Heh, that was a semi-random comment about the Windows API, more than anything else. Yeah, I know hungarian or semi-hungarian has it's uses. I just think MS took a good idea and went too far with it. Hungarian is great for when types aren't obvious. But I don't need to be doing things like: for(int int_i; int_i <= int_j; int_i++) ... etc. (fun note: I'm using links, a text based browser to enter this. The comment box is split amongst two screens (kinda hard to describe) so I have no idea how it's going to look. Why a text based browser, you ask? Well... it's a long, sorry tale of debian sid switching to gcc 3.2, and me trying to make vmware work. (hint: vmware needs a kernel module compiled for it. The current running kernel was compiled with 2.95, so I figured, ah, just re-compile the kernel with the new compiler, right? Ah, no.) Pardon my re-post. /me shakes his head at < thingies.

how do you enter the date in gmt time?

that is, in the PHP code to add it to the database. by the way, for some reason i can't edit my comments!

Kyle - if I get into too much detail here, just pat me on the head and I'll go about my business. I set quarto up so that it has a default timezone (for cat.net, that's -6 hours and CST) but that users can choose their own timezone as part of editing their account information. Since all timestamps are saved in GMT, the dates have to be converted to something prior to being displayed on the page. Each quarto-related page checks user/password info against the database. If there's a match, and there's a user-selected timezone associated with that account, quarto uses their preference to format times. If there's no preference, or there is no user, then quarto uses the default preference I set. As for editing comments - that's QUITE odd. Drop me a mail when you get a moment. I checked the logfile, and you were able to view the edit-comments page. Let me know what happened from there. Were your comments listed in the option box, or was it empty? If there were comments listed in the box, what happened when you tried to edit them? The edit-comments page hasn't been overhauled, and I don't doubt that there are some errors in it.

Oh, and your other question - about entering dates in GMT time - you don't. Everything the user sees is tailored to their timezone. PHP does the work of converting the dates back to GMT. The user shouldn't have to think about that sort of thing.

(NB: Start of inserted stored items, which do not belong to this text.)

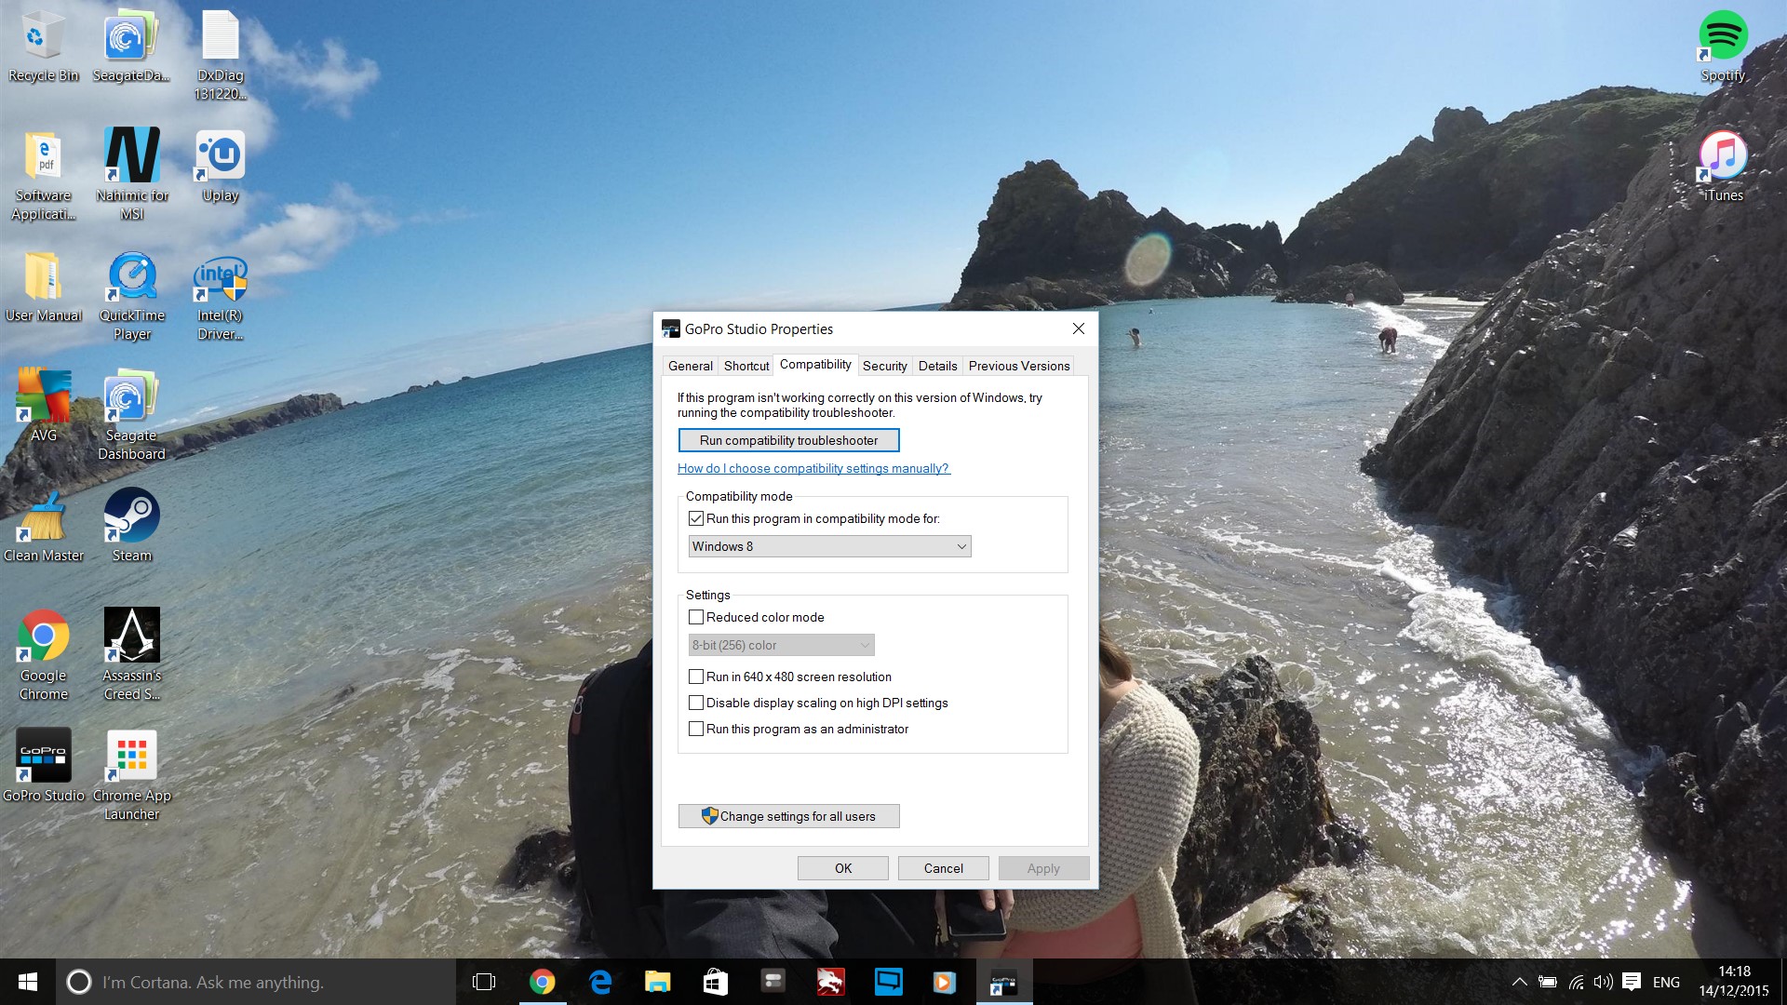Screen dimensions: 1787x1005
Task: Switch to the Details tab
Action: 936,366
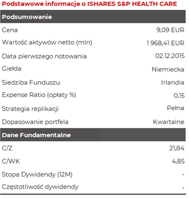Click the Siedziba Funduszu label
Screen dimensions: 189x199
[x=31, y=83]
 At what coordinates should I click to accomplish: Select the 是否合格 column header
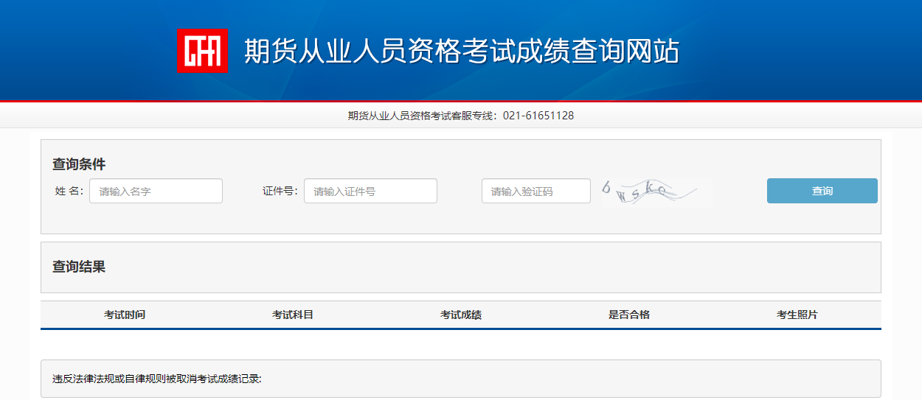coord(629,315)
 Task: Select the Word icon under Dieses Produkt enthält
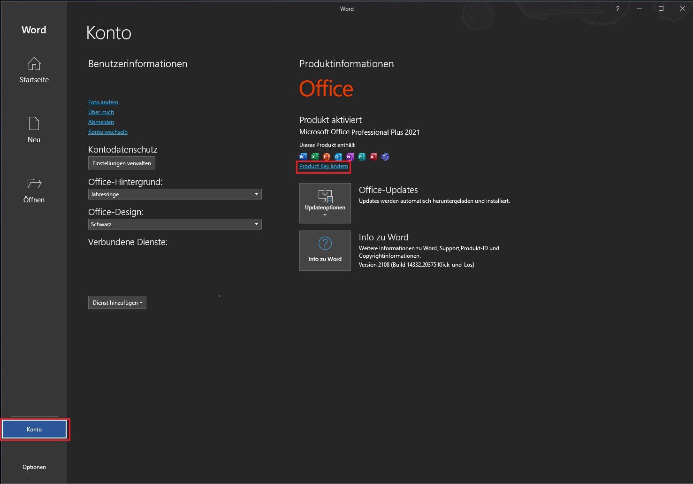pyautogui.click(x=303, y=156)

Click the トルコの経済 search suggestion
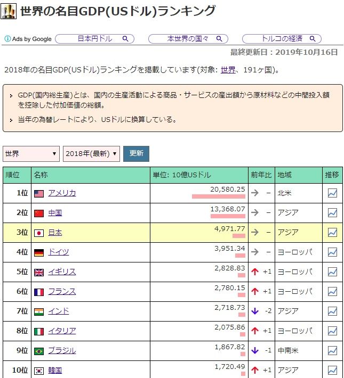pyautogui.click(x=282, y=39)
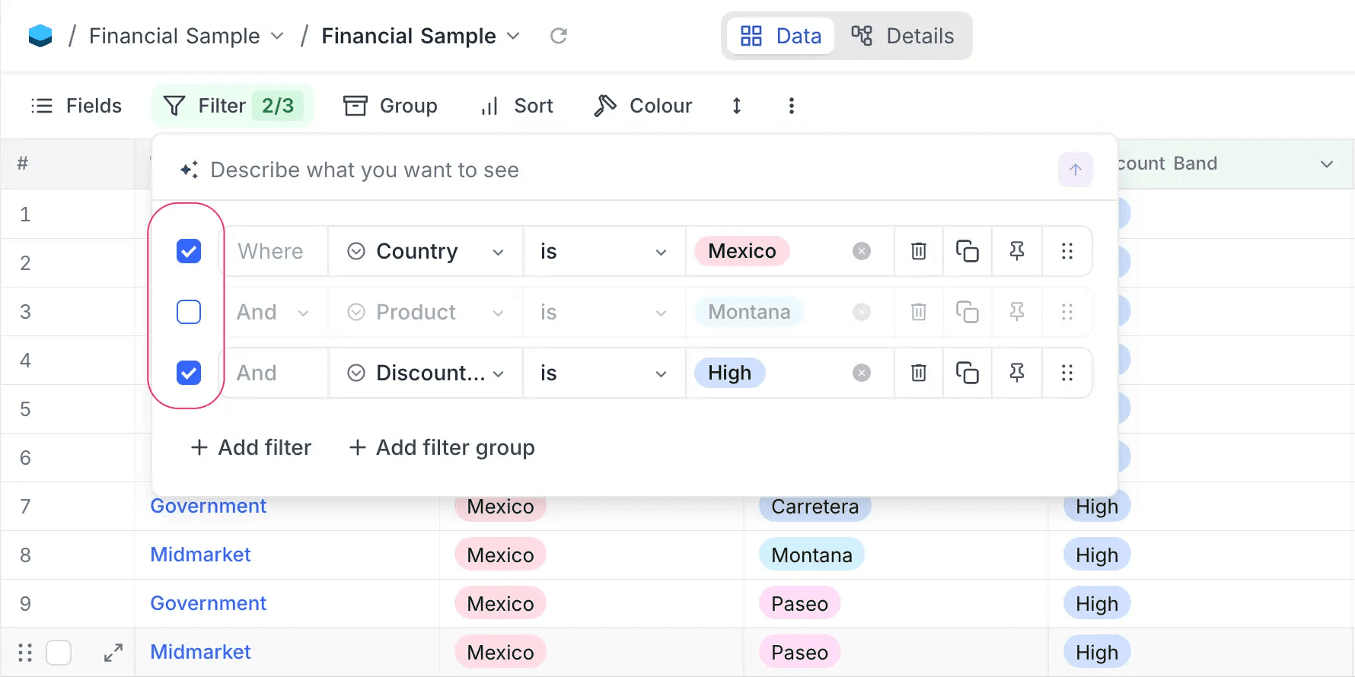1355x677 pixels.
Task: Type in the Describe what you want field
Action: coord(609,170)
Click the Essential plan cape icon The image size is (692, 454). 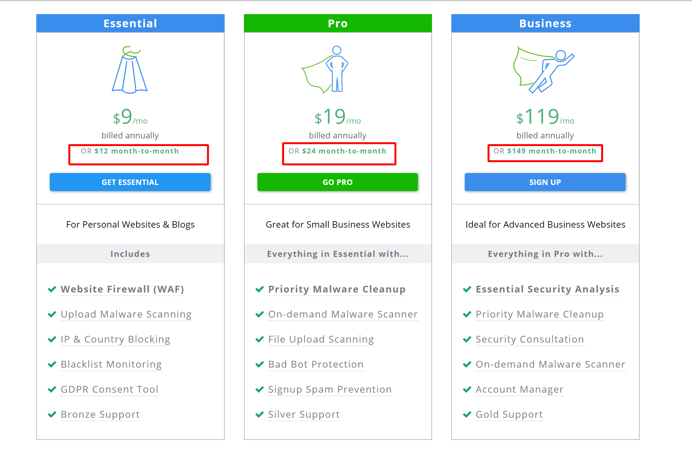point(130,71)
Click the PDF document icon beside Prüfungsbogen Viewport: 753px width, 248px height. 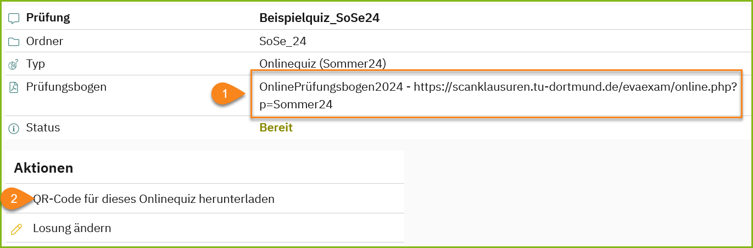tap(14, 87)
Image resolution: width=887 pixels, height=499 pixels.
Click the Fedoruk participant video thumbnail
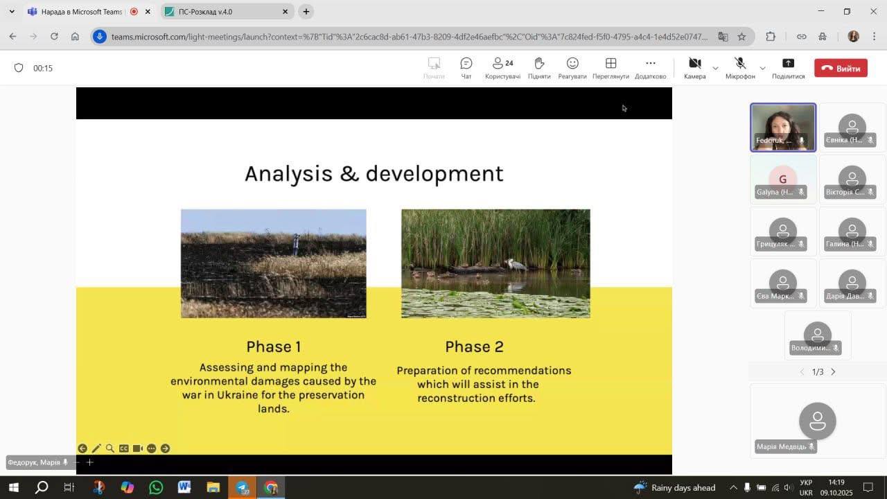[x=783, y=127]
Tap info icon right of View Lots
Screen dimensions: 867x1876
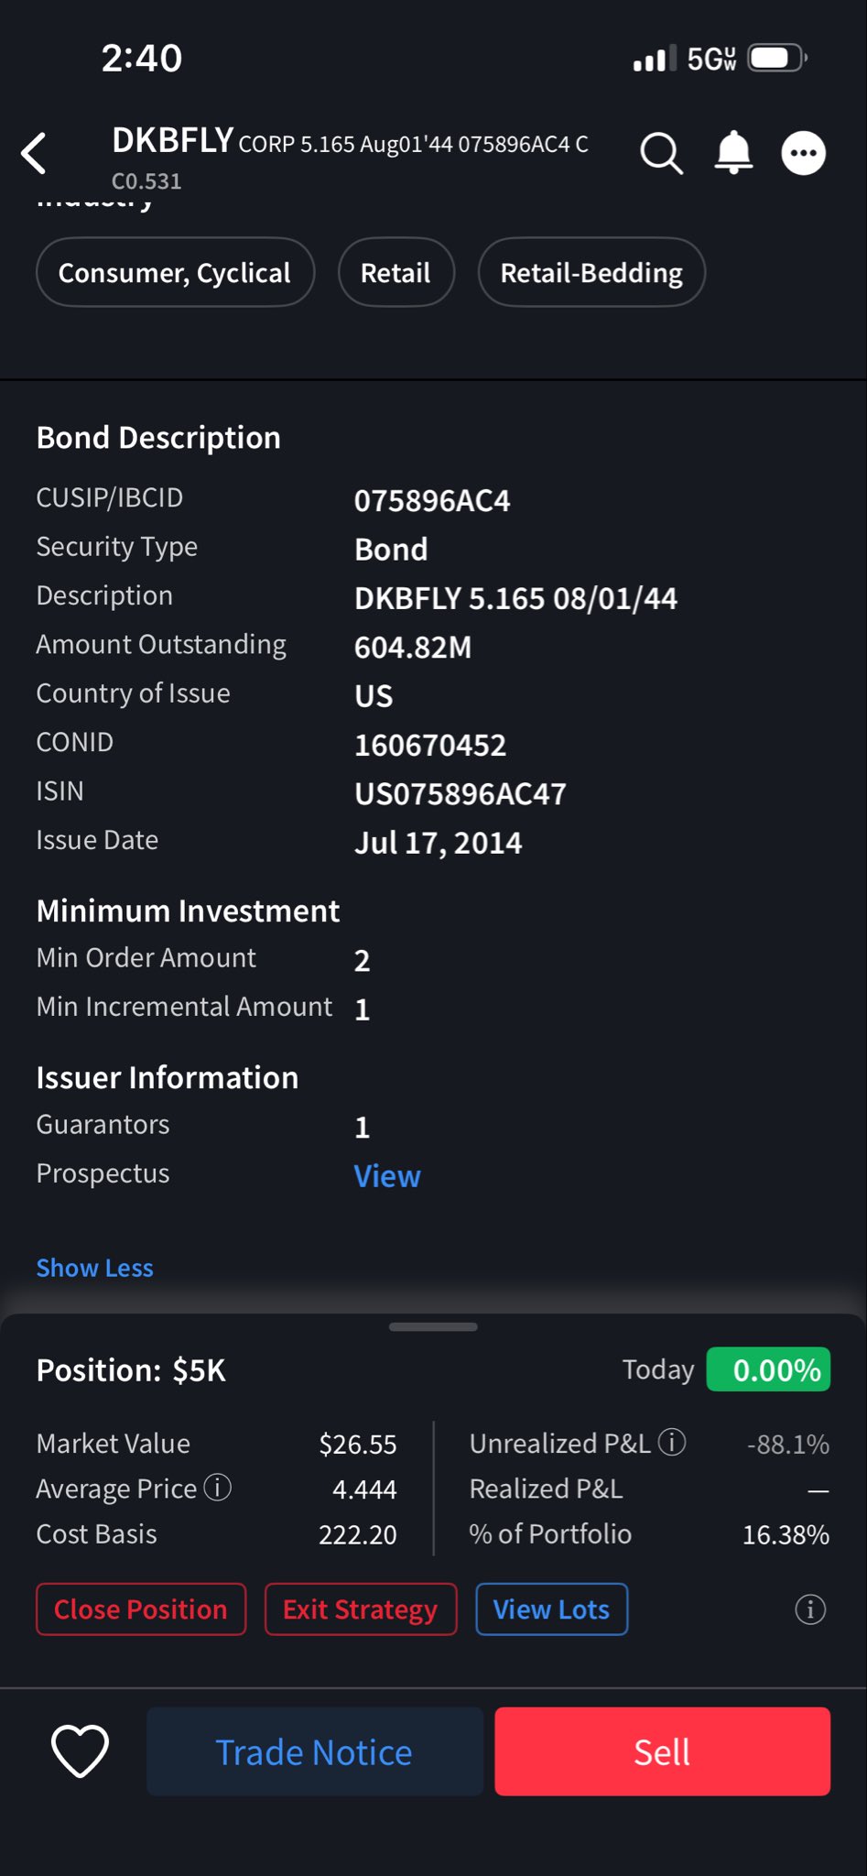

Amy, it might be a rant, but it's an educational rant. Note to self - always set time in GMT. When I had my webpage I did most of my coding by hand - every time I tried to use Word or Microcrap it made the HTML intelligible (yes, it worked, but man did it look sloppy). One day I'll actually brush up my skills & put up my webpage again....

I agree with you about timezones and GMT times, wholeheartedly. But by the way, just for the record -- pMachine (what i use as a CMS, until you make Quarto public *grin*) DOES store dates in GMT.

I meant actually in the PHP code, but I'll send you an email.